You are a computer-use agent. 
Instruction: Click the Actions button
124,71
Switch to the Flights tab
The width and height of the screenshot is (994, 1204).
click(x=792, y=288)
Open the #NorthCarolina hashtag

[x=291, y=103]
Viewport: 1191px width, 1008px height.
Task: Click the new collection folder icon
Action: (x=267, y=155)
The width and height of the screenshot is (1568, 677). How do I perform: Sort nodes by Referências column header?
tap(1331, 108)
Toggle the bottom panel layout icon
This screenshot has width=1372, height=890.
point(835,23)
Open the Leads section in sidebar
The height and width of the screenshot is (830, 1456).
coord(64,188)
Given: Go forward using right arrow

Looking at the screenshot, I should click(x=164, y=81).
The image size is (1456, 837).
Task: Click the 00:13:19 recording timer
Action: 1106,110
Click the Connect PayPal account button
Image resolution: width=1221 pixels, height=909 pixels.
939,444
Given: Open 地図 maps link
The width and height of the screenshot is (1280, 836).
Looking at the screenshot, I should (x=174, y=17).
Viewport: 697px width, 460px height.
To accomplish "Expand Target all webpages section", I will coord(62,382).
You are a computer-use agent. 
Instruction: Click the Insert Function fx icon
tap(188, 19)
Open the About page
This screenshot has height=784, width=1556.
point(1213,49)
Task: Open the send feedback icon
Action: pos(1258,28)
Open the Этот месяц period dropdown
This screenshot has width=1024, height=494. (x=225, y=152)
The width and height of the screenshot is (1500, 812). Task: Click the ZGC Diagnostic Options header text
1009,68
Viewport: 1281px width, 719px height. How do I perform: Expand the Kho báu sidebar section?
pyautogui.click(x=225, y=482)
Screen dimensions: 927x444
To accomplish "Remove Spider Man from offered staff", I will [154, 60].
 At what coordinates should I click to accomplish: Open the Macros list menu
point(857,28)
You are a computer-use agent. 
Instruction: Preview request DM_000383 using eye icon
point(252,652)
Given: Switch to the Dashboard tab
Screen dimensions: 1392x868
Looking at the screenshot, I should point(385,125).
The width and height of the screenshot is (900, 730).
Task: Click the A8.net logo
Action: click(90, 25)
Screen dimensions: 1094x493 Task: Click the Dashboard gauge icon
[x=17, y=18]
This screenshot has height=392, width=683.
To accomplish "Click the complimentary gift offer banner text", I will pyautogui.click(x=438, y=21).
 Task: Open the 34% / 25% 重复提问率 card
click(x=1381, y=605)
◆ ◆ ◆ ◆
▸ **Task to complete**
Collect every line of the data above that contains the string "button", treating uppercase and lowercase letters as distinct.

▸ **Solution for this exercise**
Instruction: Click the Actions button
Click the Connect PayPal account button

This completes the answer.